The other day I was talking with my friend Emma. She is someone I did not know before coming to KU, but someone I’ve gotten close with over the past year. I have to give some background to Emma. She is one of the most level-headed and independent people I have ever met. I have learned a lot from just being around her the past year, but one thing she said recently really stuck with me and made me think.
Emma said that her goal for this semester was to be able to find herself feeling blessed. She wanted to look around herself and just feel lucky to be where she was. The way she put it was she wanted to “be in awe of her life.” This really made me think. I don’t believe that this is a common thing for people to do, but it is so important.
After she told me this, I started thinking about all of the things I was so blessed to have that I usually take for granted. Take school for instance.

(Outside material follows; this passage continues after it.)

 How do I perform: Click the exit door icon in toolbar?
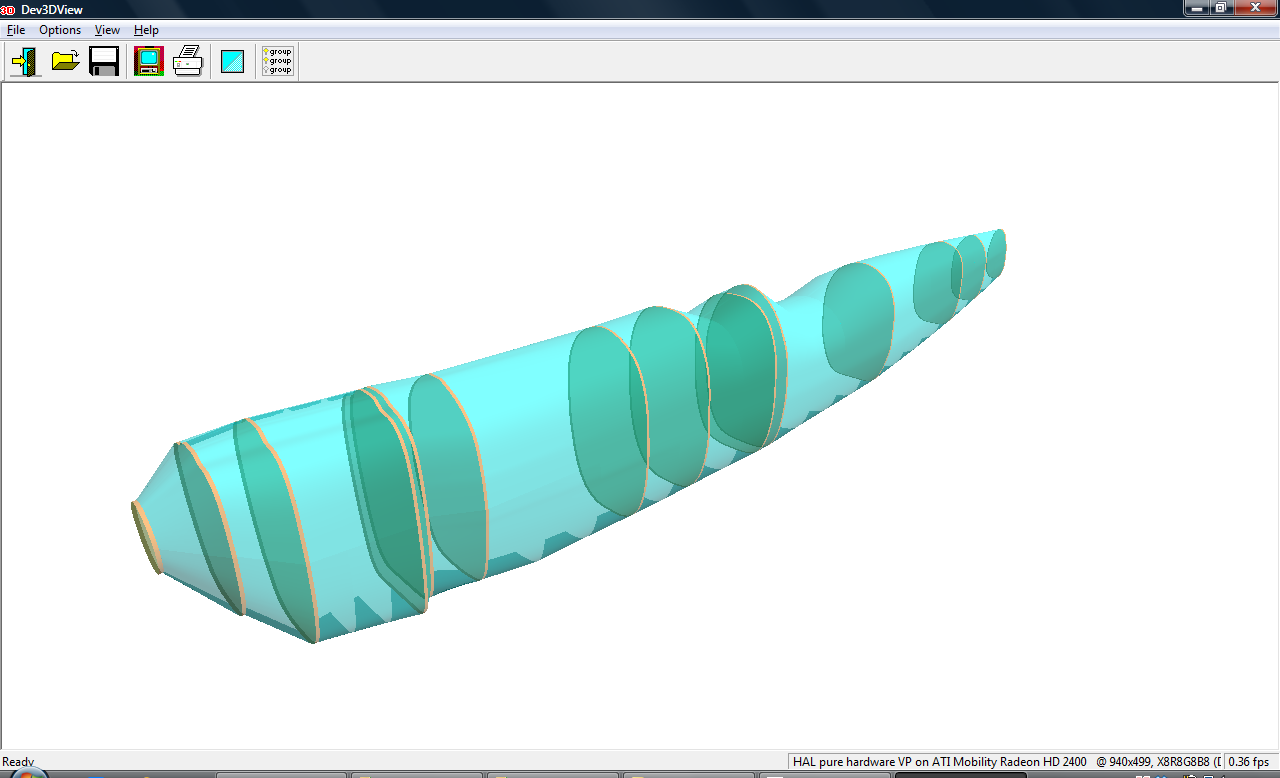click(x=25, y=62)
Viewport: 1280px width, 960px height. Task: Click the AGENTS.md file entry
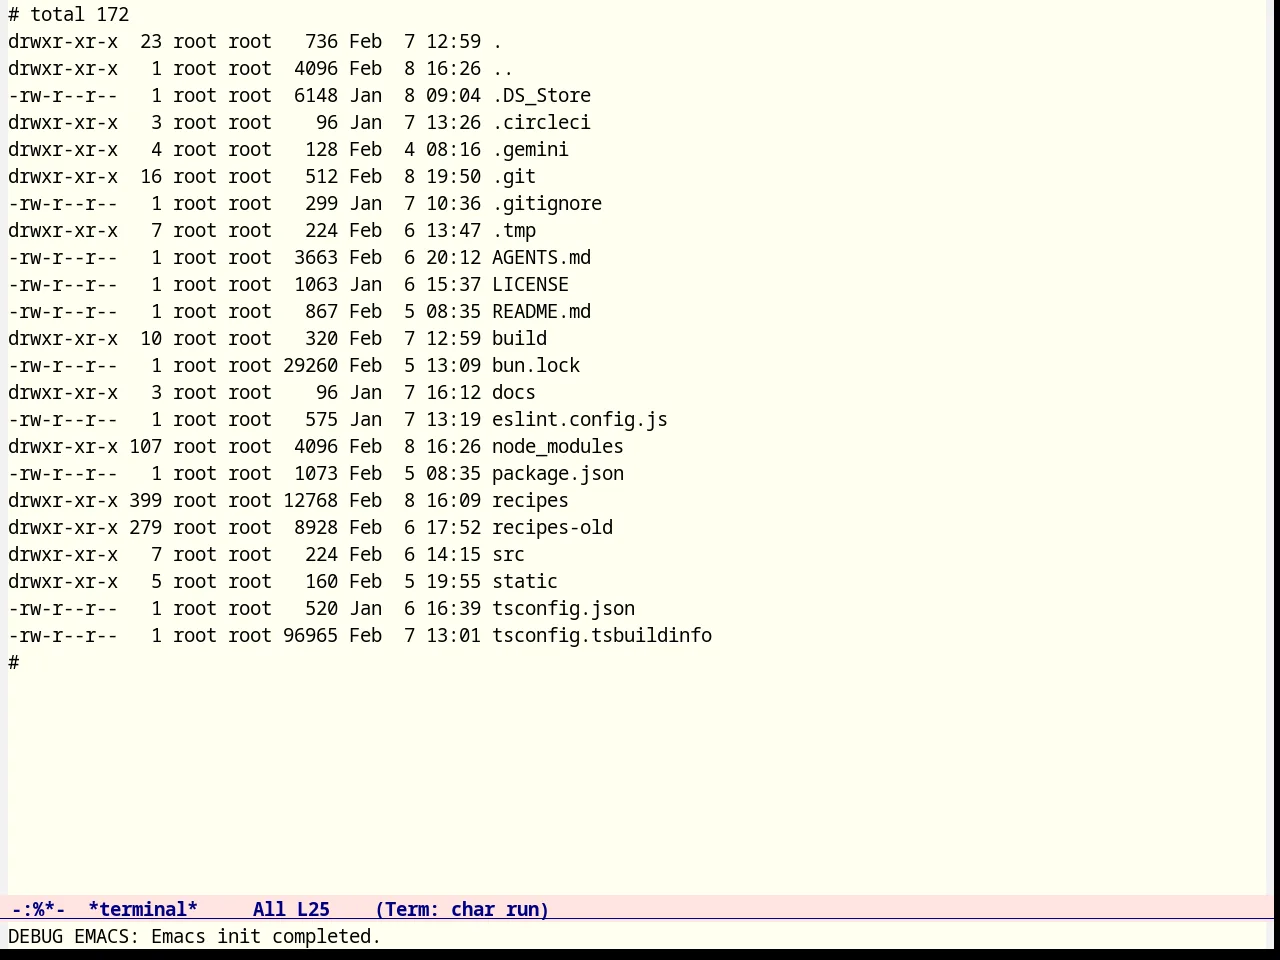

I am so incredibly lucky that I am able to have higher education. I am leaning things that many people will never have the opportunity and I get to do it in a beautiful place where I meet people, like Emma, that make me a better person.
Once I started counting my blessings, I couldn’t stop. I found myself having better days and really as I like to say, “loving on KU.” I would walk to class and just be in awe of everything. The people walking around me, the birds chirping, the wind, even the loaded backpack on my back began to feel like a blessing.
Of course, I still have my bad days where I’m tired, I’m stressed, and my backpack feels like it’s making me sink into the concrete. However, Emma’s philosophy really changed my point of view. I see more of the big picture, rather than the tiny, slow steps I used to see. All it took was a change in perspective and a realization that I’m lucky to be where I am and I can honestly say that I am “in awe of my life.”